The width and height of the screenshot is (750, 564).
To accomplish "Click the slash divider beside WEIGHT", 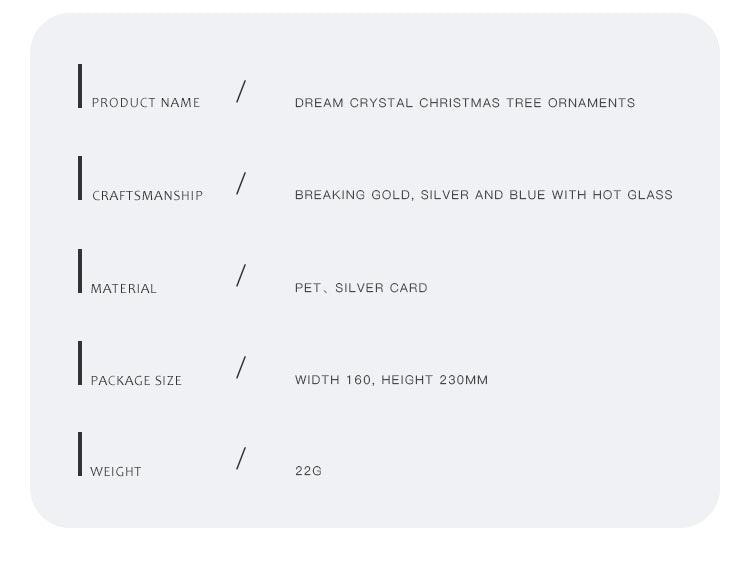I will [x=241, y=459].
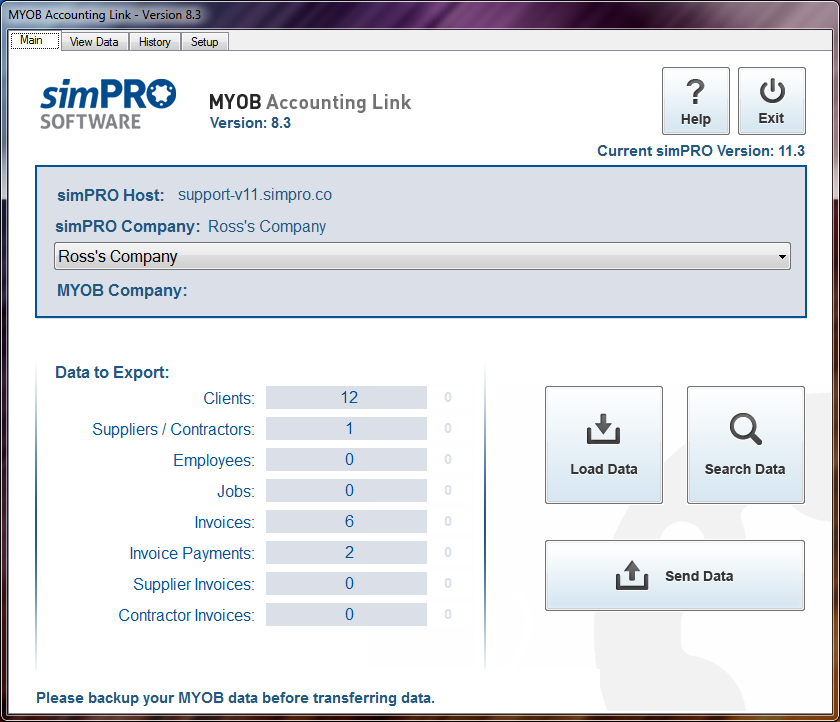
Task: Click the Clients count field showing 12
Action: tap(346, 397)
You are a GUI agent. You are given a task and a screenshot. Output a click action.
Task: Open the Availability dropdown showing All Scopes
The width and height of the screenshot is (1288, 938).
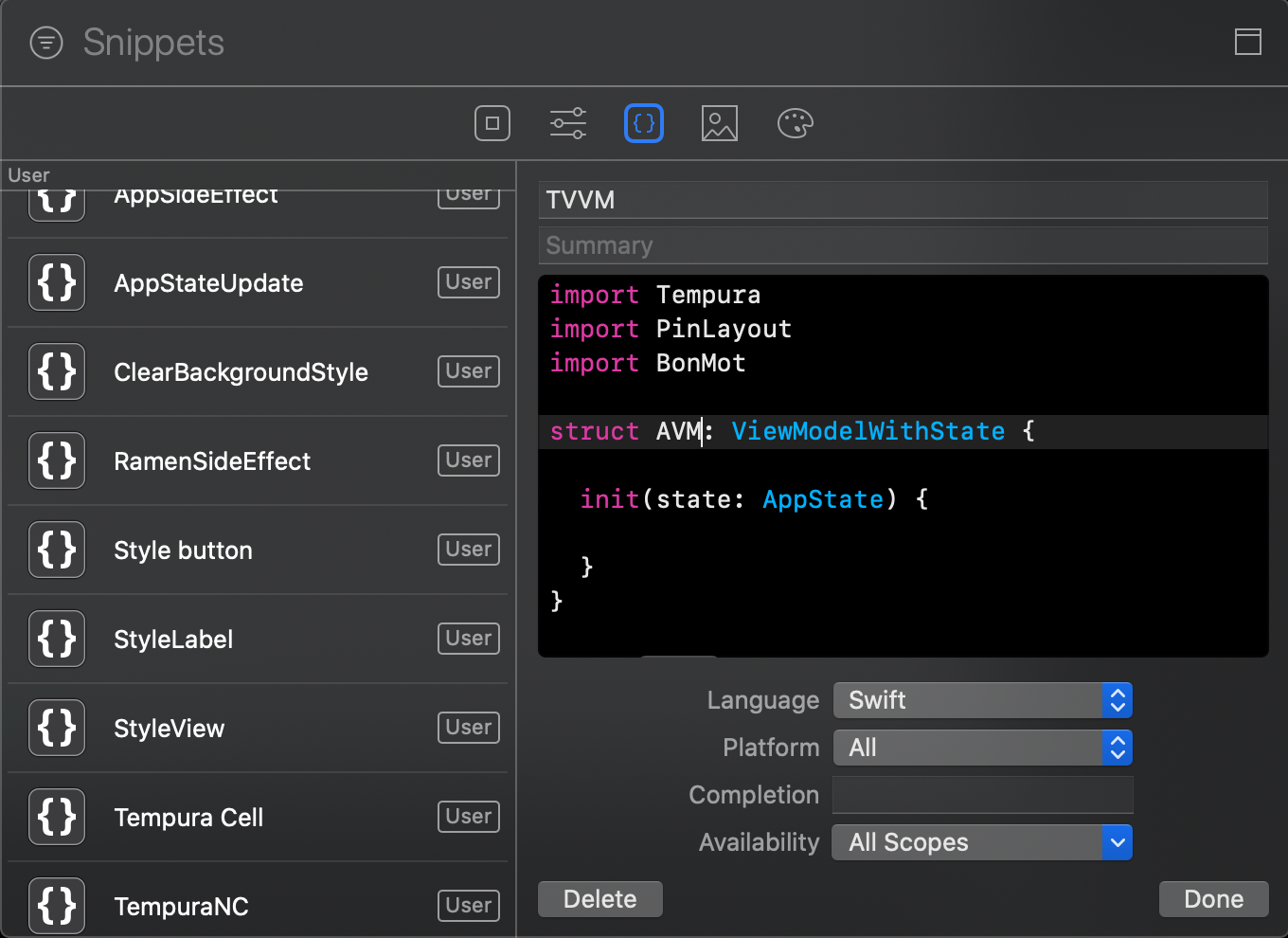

- **Problem requirements**
Report how many lines of the records hold the word "width", and supply no other text.

- **Written solution**
2